REQUIREMENT 1
Answer these from the parallelized take contributions documentation:
(a) What is the default value of n_cores?
(b) Which two parallelization methods are implemented?
(c) In which file is the source code located?
REQUIREMENT 2
From the parallelized take contributions documentation, quote everything from "Same as the" down to "be better options.", word for word.

**** PASSAGE GIVEN ****

Parallelized take contributions

Same as the take_contribution function but parallelized over CPU cores to boost performance. I'd first try the single msapy version on a toy example to make sure everything makes sense then go for this because debugging parallel jobs is a disaster. Also, you don't need this if your game is happening on GPU. For HPC systems, I guess either dask or ray will be better options.

Note on returns: Contributions and lesion effects are virtually the same thing it's just about how you're looking at them. For example, you might want to use lesion effects by conditioning elements' length and see the effect of single lesions, dual, triple,... so, for contributions we have a value contributed by the intact coalition, the same result can be compared to the intact system to see how big was the impact of lesioning the complements. "Same same, but different, but still same!" - James Franco

Parameters:

Name	Type	Description	Default
`multiprocessing_method`	`str`	So far, two methods of parallelization is implemented, 'joblib' and 'ray' and the default method is joblib. If using ray tho, you need to decorate your objective function with @ray.remote decorator. Visit their documentations to see how to go for it. I guess ray works better on HPC clusters (if they support it tho!) and probably doesn't suffer from the sneaky "memory leakage" of joblib. But just by playing around, I realized joblib is faster for tasks that are small themselves. Remedies are here: https://docs.ray.io/en/latest/auto_examples/tips-for-first-time.html Note: Generally, multiprocessing isn't always faster as explained above. Use it when the function itself takes some like each game takes longer than 0.5 seconds or so. For example, a function that sleeps for a second on a set of 10 elements with 1000 permutations each (1024 games) performs as follows: `- no parallel: 1020 sec - joblib: 63 sec - ray: 65 sec` That makes sense since I have 16 cores and 1000/16 is around 62. TODO: allow more flexibility in ray method. Scaling up to a cluster?	`'joblib'`
`n_cores`	`int`	Number of parallel games. Default is -1, which means all cores so it can make the system freeze for a short period, if that happened then maybe go for -2, which means one msapy is left out. Or really just specify the number of threads you want to use!	`-1`
`complement_space`	`OrderedSet`	The actual targets for lesioning. Shapley values are the added contributions of elements while in MSA we calculate them by perturbation so although it's intuitive to think the combination in combination space is the element that will be lesioned, it is not the case, it will be everything else but the coalition, i.e., the target coalition are the only intact elements.	required
`combination_space`	`OrderedSet`	The template, will be copied, filled by the objective_function, and returned.	required
`objective_function`	`Callable`	The game, it should get the complement set and return one numeric value either int or float. This function is just calling it as: objective_function(complement, **objective_function_params) so design accordingly. An example using networkx with some tips: (you sometimes need to specify what should happen during edge-cases like an all-lesioned network) `def local_efficiency(complements, graph): if len(complements) < 0: # the network is intact so: return nx.local_efficiency(graph) elif len(complements) == len(graph): # the network is fully lesioned so: return 0.0 else: # lesion the system, calculate things lesioned = graph.copy() lesioned.remove_nodes_from(complements) return nx.local_efficiency(lesioned)`	required
`objective_function_params`	`Optional[Dict]`	Kwargs for the objective_function.	`None`

Returns:

Type	Description
`Tuple[Dict, Dict]`	contributions: A dictionary of coalitions:results lesion_effects: A dictionary of lesions:results

Source code in msapy/utils.py

@typechecked
def parallelized_take_contributions(*,
                                    multiprocessing_method: str = 'joblib',
                                    n_cores: int = -1,
                                    complement_space: OrderedSet,
                                    combination_space: OrderedSet,
                                    objective_function: Callable,
                                    objective_function_params: Optional[Dict] = None,
                                    mbar=None) -> Tuple[Dict, Dict]:
    """

**** SOURCE DATA ****

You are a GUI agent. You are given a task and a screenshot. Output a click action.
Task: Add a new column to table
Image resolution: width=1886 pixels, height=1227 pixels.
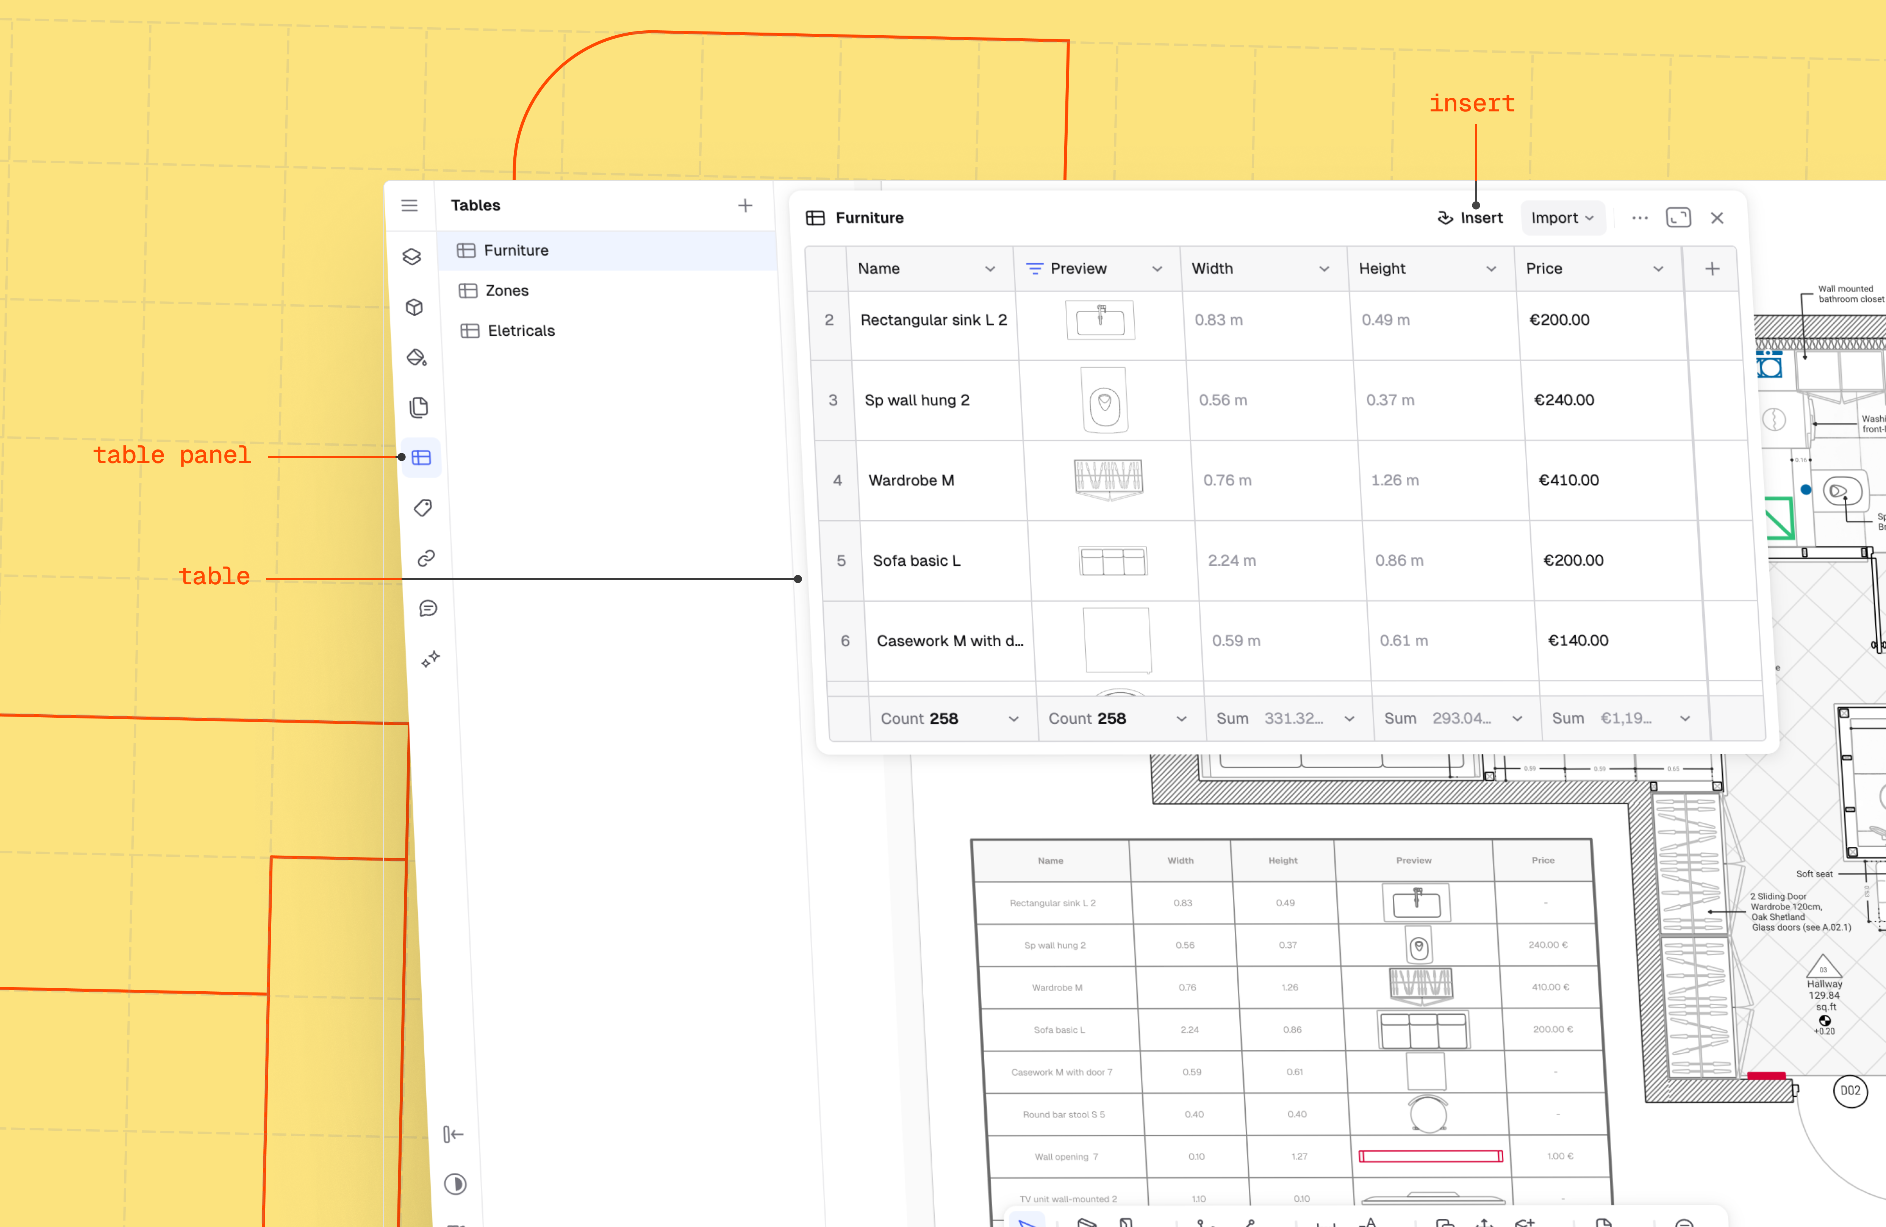(1712, 269)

****

RESULT 1
(a) -1, which means all cores.
(b) joblib and ray.
(c) msapy/utils.py

RESULT 2
Same as the take_contribution function but parallelized over CPU cores to boost performance. I'd first try the single msapy version on a toy example to make sure everything makes sense then go for this because debugging parallel jobs is a disaster. Also, you don't need this if your game is happening on GPU. For HPC systems, I guess either dask or ray will be better options.